Elle attend, je n'ai plus rien à dire pour ma défense, elle délibère.
- Tu t'appelles comment ? me demande-t-elle.
- On se tutoie ?
- Tu t'appelles comment ?
- Fred !
- Viens avec moi !
...

lundi 7 février 2011

La vie trépidente de mes crayons HB - 2

La différence entre le diamant et le graphite d'un crayon  se situe juste dans la façon dont les atomes se tiennent entre eux. C'est fou...
C'est fou, ce qu'on apprend comme trucs en regardant E=M6 !

Le bus freine d'un coup sec, je manque de m'éborgner avec cette saleté de crayon qui visiblement a décidé de me *+2µ%...

- Calmes-toi, prends un mentos !
Une mère de famille se retourne et regarde la place inoccupée à ma droite. Elle cherche tout autour de moi, croise mon regard, revient immédiatement à la position numéro une. Elle chuchote à son fils de rester calme.
- Nan mais ... J'me parlais à moi même !!! Dis-je, avec un decrescendo dans la voix qui illustrait la distance nécessaire entre nos deux mondes.
Sa chevelure ne réagit pas.
Elle ne devait plus s'être parlé toute seule depuis longtemps. Elle ne devait plus s'être retrouvée seule depuis longtemps. Elle devait me prendre pour un dingue qui tenait un paquet de mentos et un crayon dans ses mains.
Le bus s'arrête. Les portes ventouses dépressurisent instantanément l'atmosphère tendue. Je descends, jette un dernier coup d'œil à l'intérieur, la femme se retourne immédiatement. Une chevelure rassurée s'éloigne...

Je m'assied sous l'arrêt, je prendrai le prochain...

vendredi 21 janvier 2011

La vie trépidente de mes crayons HB

Par-delà les Autoroutes du Sud de la France, dans sa forêt dévastée depuis la fin du siècle dernier, un tronc d'arbre git sur le sol, tel un fémur d'éléphant dans son cimetière. La mélodie incisive d'une tronçonneuse comprime les dernières gouttes de sève qui lui reste dans les veines. Dans un ultime craquement le tronc revendique son droit à la résurrection ...

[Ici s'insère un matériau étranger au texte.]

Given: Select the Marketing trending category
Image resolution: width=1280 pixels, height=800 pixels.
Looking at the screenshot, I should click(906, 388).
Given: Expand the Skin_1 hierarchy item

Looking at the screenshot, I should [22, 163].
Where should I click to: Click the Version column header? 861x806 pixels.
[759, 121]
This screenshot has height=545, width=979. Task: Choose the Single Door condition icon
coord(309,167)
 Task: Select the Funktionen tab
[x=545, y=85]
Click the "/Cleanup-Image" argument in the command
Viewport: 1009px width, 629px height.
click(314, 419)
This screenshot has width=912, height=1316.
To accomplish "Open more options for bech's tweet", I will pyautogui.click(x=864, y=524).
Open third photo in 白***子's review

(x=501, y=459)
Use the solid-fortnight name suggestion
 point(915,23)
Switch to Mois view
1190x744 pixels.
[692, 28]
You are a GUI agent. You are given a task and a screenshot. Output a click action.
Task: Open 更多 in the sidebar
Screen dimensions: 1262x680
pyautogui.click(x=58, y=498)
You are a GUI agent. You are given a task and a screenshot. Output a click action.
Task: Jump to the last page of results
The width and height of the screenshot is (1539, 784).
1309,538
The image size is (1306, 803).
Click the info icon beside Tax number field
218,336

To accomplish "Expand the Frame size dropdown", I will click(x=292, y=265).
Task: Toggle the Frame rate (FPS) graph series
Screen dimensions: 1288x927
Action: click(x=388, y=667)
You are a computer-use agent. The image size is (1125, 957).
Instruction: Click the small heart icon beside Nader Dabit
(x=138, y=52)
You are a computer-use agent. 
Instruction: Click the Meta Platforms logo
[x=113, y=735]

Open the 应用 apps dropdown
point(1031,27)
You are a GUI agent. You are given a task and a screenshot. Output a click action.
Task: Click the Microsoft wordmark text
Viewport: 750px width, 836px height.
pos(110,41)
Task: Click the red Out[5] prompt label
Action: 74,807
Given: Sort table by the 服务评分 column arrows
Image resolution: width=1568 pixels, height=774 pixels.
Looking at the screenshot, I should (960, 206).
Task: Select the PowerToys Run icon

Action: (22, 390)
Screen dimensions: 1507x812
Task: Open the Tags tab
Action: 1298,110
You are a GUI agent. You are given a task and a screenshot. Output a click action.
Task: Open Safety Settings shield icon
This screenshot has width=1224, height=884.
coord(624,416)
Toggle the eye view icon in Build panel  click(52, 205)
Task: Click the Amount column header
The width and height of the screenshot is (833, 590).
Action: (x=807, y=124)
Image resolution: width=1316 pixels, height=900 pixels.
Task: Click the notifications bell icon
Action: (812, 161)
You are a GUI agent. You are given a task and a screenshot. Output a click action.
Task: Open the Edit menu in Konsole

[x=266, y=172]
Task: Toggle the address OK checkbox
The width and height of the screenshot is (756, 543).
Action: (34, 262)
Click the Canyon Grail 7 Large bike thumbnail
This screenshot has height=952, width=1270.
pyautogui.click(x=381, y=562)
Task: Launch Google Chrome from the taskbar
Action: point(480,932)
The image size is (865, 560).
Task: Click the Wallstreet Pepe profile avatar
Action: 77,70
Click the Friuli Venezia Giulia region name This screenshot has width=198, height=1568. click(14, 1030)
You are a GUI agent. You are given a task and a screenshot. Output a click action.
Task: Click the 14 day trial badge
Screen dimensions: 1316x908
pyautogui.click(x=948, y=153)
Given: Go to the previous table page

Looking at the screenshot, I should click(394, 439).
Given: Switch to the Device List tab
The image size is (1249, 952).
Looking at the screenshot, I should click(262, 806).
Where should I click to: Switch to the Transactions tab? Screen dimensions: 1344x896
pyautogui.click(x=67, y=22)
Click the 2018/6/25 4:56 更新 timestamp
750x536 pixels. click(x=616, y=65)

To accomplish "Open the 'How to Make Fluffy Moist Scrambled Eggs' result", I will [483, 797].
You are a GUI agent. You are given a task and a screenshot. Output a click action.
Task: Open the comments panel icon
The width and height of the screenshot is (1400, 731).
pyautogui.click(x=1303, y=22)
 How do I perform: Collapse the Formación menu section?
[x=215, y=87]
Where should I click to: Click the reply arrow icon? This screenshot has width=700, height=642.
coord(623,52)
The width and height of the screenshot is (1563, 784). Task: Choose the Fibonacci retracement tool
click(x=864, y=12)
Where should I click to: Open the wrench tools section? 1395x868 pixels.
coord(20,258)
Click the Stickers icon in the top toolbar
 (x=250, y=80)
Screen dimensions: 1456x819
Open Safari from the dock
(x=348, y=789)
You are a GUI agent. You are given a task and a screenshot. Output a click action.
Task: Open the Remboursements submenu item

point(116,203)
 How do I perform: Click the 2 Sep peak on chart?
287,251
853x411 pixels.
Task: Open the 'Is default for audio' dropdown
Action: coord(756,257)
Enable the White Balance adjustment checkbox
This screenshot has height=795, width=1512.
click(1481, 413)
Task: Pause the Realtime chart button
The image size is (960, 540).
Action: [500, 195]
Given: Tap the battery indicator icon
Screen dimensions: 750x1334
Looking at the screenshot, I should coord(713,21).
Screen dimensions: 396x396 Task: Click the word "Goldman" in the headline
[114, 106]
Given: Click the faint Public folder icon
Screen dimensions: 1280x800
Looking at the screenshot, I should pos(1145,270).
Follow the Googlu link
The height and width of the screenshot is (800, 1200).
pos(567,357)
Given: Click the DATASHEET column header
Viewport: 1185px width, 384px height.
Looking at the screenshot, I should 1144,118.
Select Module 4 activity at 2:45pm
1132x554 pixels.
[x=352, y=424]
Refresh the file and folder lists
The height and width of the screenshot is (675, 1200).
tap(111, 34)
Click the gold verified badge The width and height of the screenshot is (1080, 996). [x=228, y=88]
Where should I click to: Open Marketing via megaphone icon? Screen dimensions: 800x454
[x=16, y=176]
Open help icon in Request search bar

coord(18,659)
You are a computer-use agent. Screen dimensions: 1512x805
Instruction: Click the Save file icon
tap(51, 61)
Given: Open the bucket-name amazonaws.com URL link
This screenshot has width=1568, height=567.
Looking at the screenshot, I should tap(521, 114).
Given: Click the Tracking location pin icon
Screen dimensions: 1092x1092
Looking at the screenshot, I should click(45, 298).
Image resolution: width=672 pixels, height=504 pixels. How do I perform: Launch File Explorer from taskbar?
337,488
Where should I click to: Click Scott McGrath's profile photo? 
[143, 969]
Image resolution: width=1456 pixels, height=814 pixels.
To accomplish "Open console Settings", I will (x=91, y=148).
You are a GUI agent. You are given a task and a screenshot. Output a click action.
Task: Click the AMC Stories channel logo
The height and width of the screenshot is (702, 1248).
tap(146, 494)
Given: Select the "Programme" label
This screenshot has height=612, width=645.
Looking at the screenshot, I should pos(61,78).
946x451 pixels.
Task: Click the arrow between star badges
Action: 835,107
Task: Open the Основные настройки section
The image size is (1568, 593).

Mercredi 12 décembre 2005, 18h 17, rayon papeterie du Auchan de Nantes, un silence inexplicable me glace le sang. Les super-étourneaux habituellement si bruyants lors de leur sacrifice quotidien de paquets de curly se recueillent soudainement. Dans cet environnement superficiel, la Nature me parle. Je ne bouge plus. Je ne pense plus. J'écoute ...

- 2 euros 65, monsieur !
Je sursaute.
- 2 EUROS 65, MONSIEUR ! Me réclame une caissière quinquagénaire dont le maquillage fané ne dissimule plus, à cette heure ci, son dégout de l'humanité.
- Vous acceptez la carte ?
- Non, monsieur, pas en dessous de 10 euros !
Réveil étrange ! Une nausée me submerge immédiatement. L'impatience de mon interlocutrice mêlée à la tonalité rayée de sa voix renforce mon trouble. Dans ce qu'il me semble être un reflex de survie, je lui demande :
- Et si je vous prends 3 paquets de mentos ?
- Il faut aller les chercher, monsieur !
Entre compassion et agacement, une bonne âme coincée dans la file d'attente me jette les trois paquets, en ponctuant :
- Bon ! Y a moyen qu'on avance ?
Je n'ose lui exprimer ma préférence pour les mentos goût menthe qui étaient à peine plus à gauche que ceux qu'il m'a choisis.
- 11 euros 77 !
Je paye, récupère mes mentos et découvre enfin l'objet de ma tourmente.